La loi fédérale sur les soins médicaux d’urgence, en revanche, a une définition plus large des soins d’urgence et de la stabilisation, ainsi qu’un ensemble spécifique de règles et de politiques élaborées sur trois décennies.
Le gouverneur de l’Idaho, Brad Little, un républicain, a déclaré que la Cour suprême donnait aux États la capacité exclusive de réglementer l’avortement et qu’il défendrait la loi contre les excès du gouvernement fédéral.
QUI VA GAGNER? QUE SE PASSE-T-IL ENSUITE ?
La loi fédérale l’emporte sur la loi des États en vertu de la Constitution américaine, et cela inclut la loi fédérale sur les soins d’urgence, a déclaré Allison Hoffman, professeur de droit à la faculté de droit de l’Université de Pennsylvanie et experte en droit de la santé.
« C’est un argument assez fort, » dit-elle. « Mais je pense que cette affaire arrivera devant la Cour suprême, et il est vraiment difficile de prédire ce qui se passera quand elle y parviendra. »
James Blumstein, expert en droit de la santé à l’Université Vanderbilt, a déclaré que la loi sur les soins d’urgence liée à un programme de dépenses fédéral est fondamentalement différente des interdictions d’avortement des États qui entraînent des sanctions pénales. La loi fédérale, quant à elle, s’applique principalement aux hôpitaux, tandis que les interdictions d’avortement visent généralement les médecins. « Je ne pourrais pas conseiller à un médecin de violer la loi de l’État dans les circonstances », a-t-il déclaré dans un e-mail.

◇ ◇ ◇

[Consigne de travail A]
Répondez à ces questions d'après l'extrait :
(i) Quelle fonction occupe Brad Little ?
(ii) Dans quelle faculté Allison Hoffman est-elle professeur de droit ?
(iii) Selon James Blumstein, à qui s'applique principalement la loi fédérale ?
[Consigne de travail B] Recopiez le passage de l'extrait qui commence aux mots « La loi fédérale sur les soins médicaux » et s'arrête après « sur trois décennies. ».
[Consigne de travail C] Dressez, s'il vous plaît, la liste de toutes les personnes nommées dans l'extrait.

(Entrées de données recueillies)
◇ ◇ ◇

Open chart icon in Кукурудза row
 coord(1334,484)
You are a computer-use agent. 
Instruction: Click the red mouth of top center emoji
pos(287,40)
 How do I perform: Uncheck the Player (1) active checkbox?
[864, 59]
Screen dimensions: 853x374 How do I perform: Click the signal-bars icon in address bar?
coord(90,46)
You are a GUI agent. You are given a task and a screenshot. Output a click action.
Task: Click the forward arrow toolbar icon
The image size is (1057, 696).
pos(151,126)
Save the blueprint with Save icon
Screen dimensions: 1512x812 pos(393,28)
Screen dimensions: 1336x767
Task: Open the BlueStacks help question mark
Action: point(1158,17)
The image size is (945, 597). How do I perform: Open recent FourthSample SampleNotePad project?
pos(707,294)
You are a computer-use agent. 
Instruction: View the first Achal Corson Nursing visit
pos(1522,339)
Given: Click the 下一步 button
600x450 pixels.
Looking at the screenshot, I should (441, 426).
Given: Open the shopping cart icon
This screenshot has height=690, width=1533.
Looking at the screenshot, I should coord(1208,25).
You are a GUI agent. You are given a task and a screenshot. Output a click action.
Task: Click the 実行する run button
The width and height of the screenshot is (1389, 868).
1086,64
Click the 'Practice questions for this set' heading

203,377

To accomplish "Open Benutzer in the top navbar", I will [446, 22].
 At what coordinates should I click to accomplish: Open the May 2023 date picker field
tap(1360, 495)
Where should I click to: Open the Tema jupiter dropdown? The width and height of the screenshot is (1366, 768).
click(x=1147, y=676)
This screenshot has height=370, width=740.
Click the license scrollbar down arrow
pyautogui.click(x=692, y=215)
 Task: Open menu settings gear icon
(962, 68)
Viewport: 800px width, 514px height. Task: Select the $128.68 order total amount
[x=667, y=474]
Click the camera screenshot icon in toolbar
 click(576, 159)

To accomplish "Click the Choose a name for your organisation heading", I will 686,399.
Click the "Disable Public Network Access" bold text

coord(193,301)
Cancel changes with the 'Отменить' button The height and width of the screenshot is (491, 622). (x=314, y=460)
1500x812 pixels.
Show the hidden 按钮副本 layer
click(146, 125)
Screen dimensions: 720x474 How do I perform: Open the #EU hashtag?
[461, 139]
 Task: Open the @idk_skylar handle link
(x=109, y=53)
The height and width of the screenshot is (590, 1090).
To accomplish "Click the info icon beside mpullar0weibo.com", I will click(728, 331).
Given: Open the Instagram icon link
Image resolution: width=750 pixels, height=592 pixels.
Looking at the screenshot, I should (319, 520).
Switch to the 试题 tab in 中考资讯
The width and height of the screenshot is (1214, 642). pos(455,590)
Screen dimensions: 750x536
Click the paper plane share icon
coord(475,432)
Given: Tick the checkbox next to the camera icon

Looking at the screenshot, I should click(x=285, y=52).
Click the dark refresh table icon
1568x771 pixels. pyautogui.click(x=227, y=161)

◇ ◇ ◇

[Réponse finale A]
(i) Gouverneur de l'Idaho
(ii) La faculté de droit de l'Université de Pennsylvanie
(iii) Aux hôpitaux

[Réponse finale B]
La loi fédérale sur les soins médicaux d’urgence, en revanche, a une définition plus large des soins d’urgence et de la stabilisation, ainsi qu’un ensemble spécifique de règles et de politiques élaborées sur trois décennies.

[Réponse finale C]
Brad Little
Allison Hoffman
James Blumstein